ChatGPT launched in November 2022. It catalyzed the AI boom. Millions of users poured in. But for all its power, the chatbot was a closed box—you talked to it, it answered, and that was the loop. AgentKit breaks that loop. Developers can now embed custom logic, data sources, and entire workflows directly into the conversation. The box is no longer sealed.
This matters because of what it unlocks. OpenAI has already produced the GPT family of large language models, the DALL-E series of text-to-image models, and the Sora series of text-to-video models. Those are powerful engines. But they have mostly run on OpenAI’s servers, behind OpenAI’s interfaces. AgentKit shifts the power to the developer’s hands. An accountant could build a tax-prep app that lives inside ChatGPT. A doctor could wire in a diagnostic tool. A teacher could create a lesson planner that pulls from a school’s own database. The model becomes the operating system, not just the application.
The stakes are concrete. For developers, the risk is dependence on a single platform—build inside ChatGPT, and your app lives or dies by OpenAI’s rules, pricing, and uptime. For OpenAI, the risk is losing control of its own creation. The company’s for-profit subsidiary, created to support the nonprofit’s mission, has driven commercial innovation. AgentKit is the most aggressive move yet to lock developers into its ecosystem. If it works, ChatGPT becomes the default environment for building AI-powered services. If it fails, developers walk away with nothing but wasted time.

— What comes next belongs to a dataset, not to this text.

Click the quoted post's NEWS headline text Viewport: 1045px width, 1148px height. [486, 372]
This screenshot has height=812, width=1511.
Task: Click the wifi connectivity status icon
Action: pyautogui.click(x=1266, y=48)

For users, the stakes are simpler. They get more capable assistants. Instead of a chatbot that can only talk, they get one that can act—file forms, query databases, generate reports. The line between talking to an AI and using software dissolves. That is the promise. The peril is that the AI becomes a gatekeeper, mediating every interaction through a single corporate interface.
OpenAI has been here before. The release of ChatGPT in 2022 brought its research to a wider audience and sparked generative AI’s mainstream moment. Since then, the company has pushed boundaries. AgentKit is the latest push. It is not a new model. It is a new way to use old models. That distinction is easy to miss but hard to overstate. Models are tools. Platforms are ecosystems. AgentKit is the bridge between the two.
Developers at DevDay got the first look. They saw a system that lets them build without leaving the chat window. No separate server. No separate front end. No separate deployment pipeline. Just code that runs inside the conversation. It is a radical simplification of the development process. It is also a radical concentration of power in one company’s hands.
OpenAI, founded in 2015 in Delaware, has always had a dual identity: a nonprofit mission to advance AI safely, and a for-profit arm to fund that mission. AgentKit serves both. It advances the technology by making it more accessible. It advances the business by making the platform stickier. Whether that balance holds depends on how developers use the tool—and whether they trust the hand that built it.